All diese Probleme engen den Handlungsspielraum vieler Notenbanken ein, die mit ihrer Tiefzinspolitik ohnehin kaum noch konjunkturelle Impulse auslösen können. Sie sind praktisch gezwungen, ihre Leitzinsen tief zu halten und weiterhin Staatsanleihen aufzukaufen. Andere Notenbanken wie die SNB oder die Bank of Japan intervenieren in noch nie erlebtem Ausmass an den Devisenmärkten, um ihre Exportwirtschaft vor einem Kollaps zu bewahren.

ROHDATEN:
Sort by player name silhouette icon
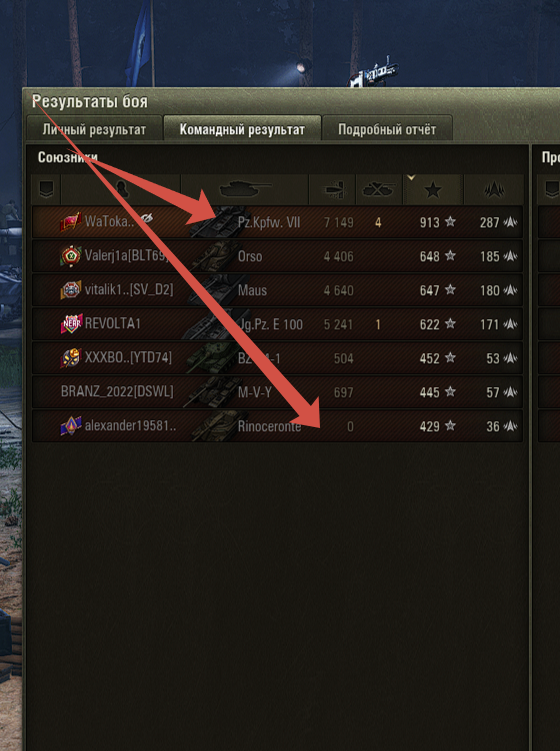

...

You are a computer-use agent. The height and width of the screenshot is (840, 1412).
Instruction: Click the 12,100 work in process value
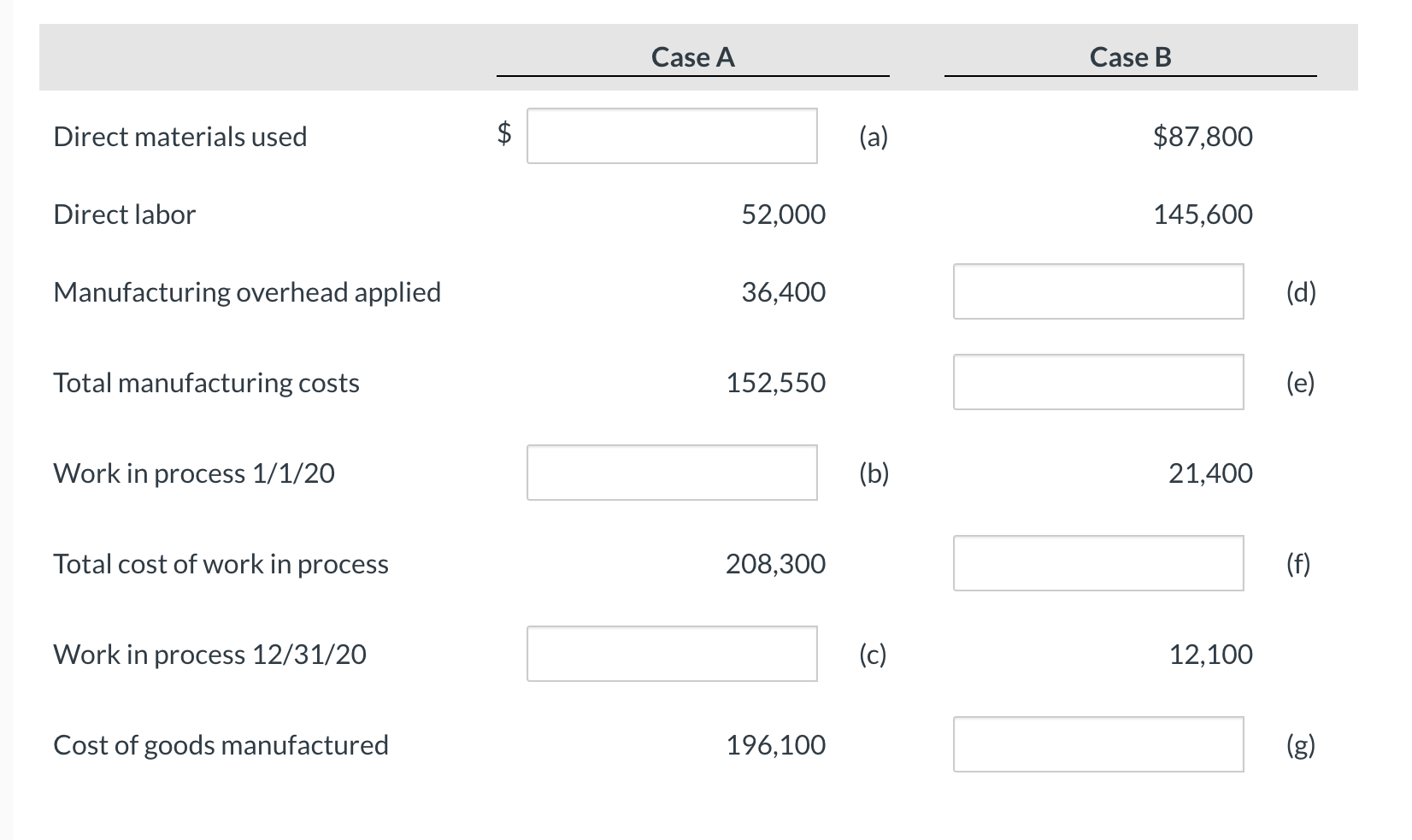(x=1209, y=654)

AUFGABE: Führe den Text über die Notenbanken nach seinem letzten Satz weiter. Die Datensätze haben mit dem Text über die Notenbanken nichts zu tun.

GELÖSTE AUFGABE:
Die Verpflichtung der Euro-Länder, die jährliche Defizitquote nicht über 3 Prozent ansteigen zu lassen und die Schuldenlast auf 60 Prozent des BIP einzudämmen, wurde bereits 2002 erstmals durch Deutschland und Frankreich gebrochen. Damit wurde ein Dammbruch provoziert. Heute stellt sich die Defizitquote der EU-Länder auf 6 bis 7 Prozent und die Verschuldung liegt über 90 Prozent des BIP. Einige Länder weisen jedoch wesentlich höhere Defizit- und Verschuldungsquoten auf. Sie werden trotz staatlichen Sparprogrammen nicht in der Lage sein, ihre Verschuldungsprobleme zu bewältigen, denn seit Ausbruch der Finanzkrise sind die Anleger skeptischer geworden. Sie sind nicht mehr bereit, maroden Staaten mit unglaubwürdigen Regierungen ihre Spargelder anzuvertrauen.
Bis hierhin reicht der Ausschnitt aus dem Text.